En realidad es que tiene otro ritmo. Abre los sobres de azúcar a otra velocidad que el resto de los humanos. Siempre que le veo caminar, me recuerda a una monja de ésas que se deslizan sin apenas tocar el suelo en los desfiles de moda eclesiástica de las películas de Fellini.
Cuando entra en el escenario, agarrado a su bolso y apenas mira al público, es tan elocuente como esos artistas que se ponen a gritar el nombre de la ciudad que les acoge nada más salir al escenario (y a menudo se equivocan de ciudad).
Él es el primer sorprendido de su éxito. Y es realmente sorprendente que en apenas unos años, haciendo lo que le da la gana, llevando peluca, cantando como Nina Simone, haciendo canciones sobre niños muertos y amantes que van a morir, sobre niebla, polvo, purpurina, árboles, luz, tristeza y soledad, haya conseguido el éxito que ha conseguido. Nunca le ha temido a mostrarse como es, a dejar que veas su vulnerabilidad: por eso es tan fuerte en el escenario.
Acaba de llegarme su nuevo disco: The crying light. Debo confesar que lo empiezo a escuchar con miedo, el mismo miedo que tengo al abrir una nueva novela de Haruki Murakami (al que, por cierto, le hice descubrir a Antony y ahora es un convertido más). Miedo a que la gente que amo me decepcione.

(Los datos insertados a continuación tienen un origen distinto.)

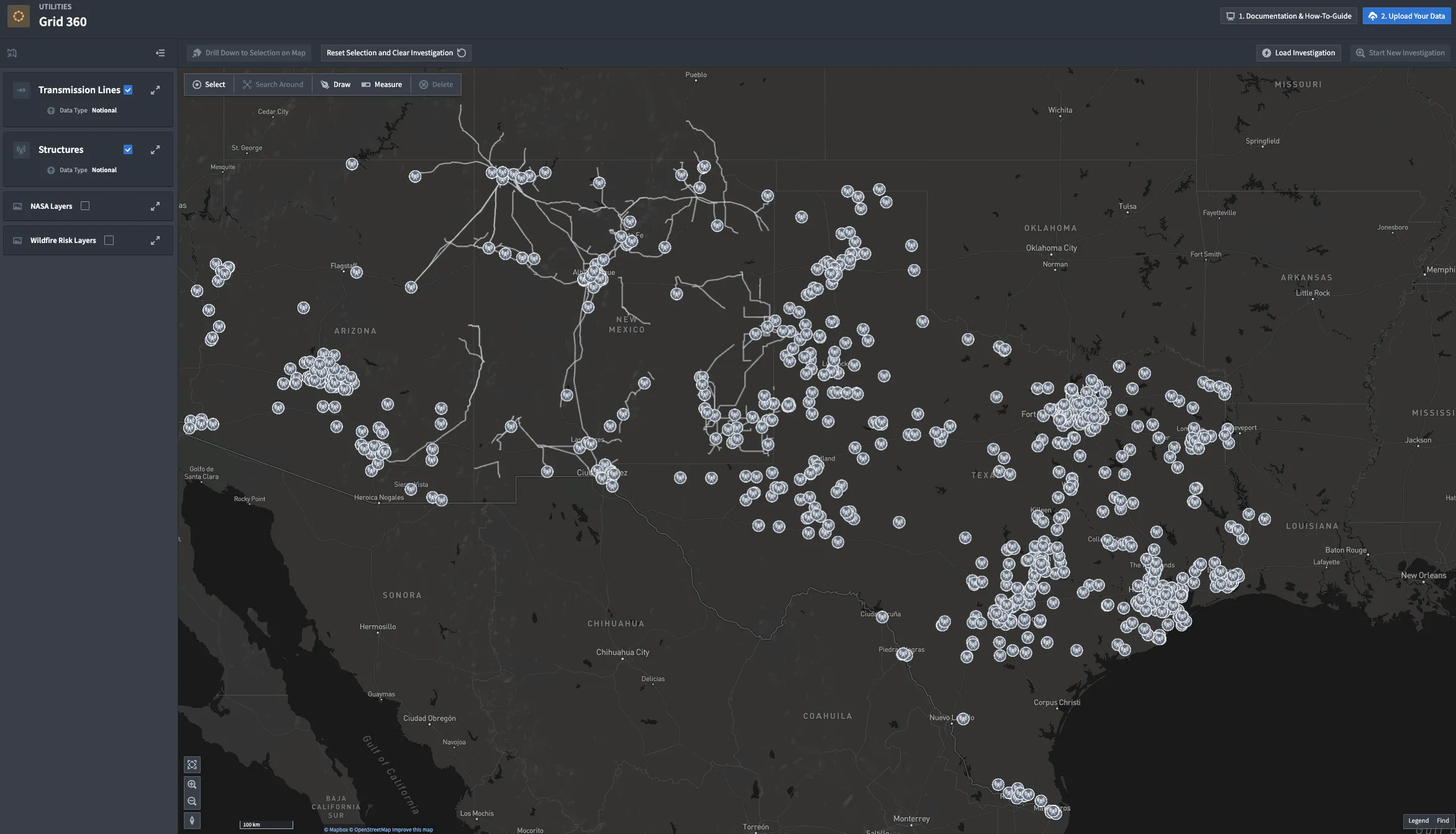Open the Load Investigation button
This screenshot has height=834, width=1456.
coord(1298,53)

Pero el disco me deja clavada en el suelo. Antes de que me dé cuenta, me sume en un trance del que tardo en desprenderme. Y sí, me hace llorar tanto como la primera vez que escuché su voz en Hope there's someone...

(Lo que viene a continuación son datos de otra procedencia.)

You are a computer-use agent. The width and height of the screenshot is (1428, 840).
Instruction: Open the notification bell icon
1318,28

El nuevo disco es tan hermoso como I am a bird now. Aún más quizá.
Cada canción es una ventana al mundo de Antony, que es también el mío. Por ahora mi favorita es One dove, que es la más hermosa declaración de amor después de Someone to watch over me que conozco: I'm the one you've been waiting for, for your skin I am born again and I wasn't born yesterday, The crying light, Daylight in the sun, Dust and water...
Mucha gente me pregunta si voy a poner una canción de él en Map of the sounds of Tokyo, como ya hice en La vida secreta de las palabras. No lo sé aún. Sólo sé que cada mañana cuando escucho el disco entero (llevo ocho días escuchándolo) me dan ganas de abrazarle.
Y vuelvo a escucharlo y le abrazo. .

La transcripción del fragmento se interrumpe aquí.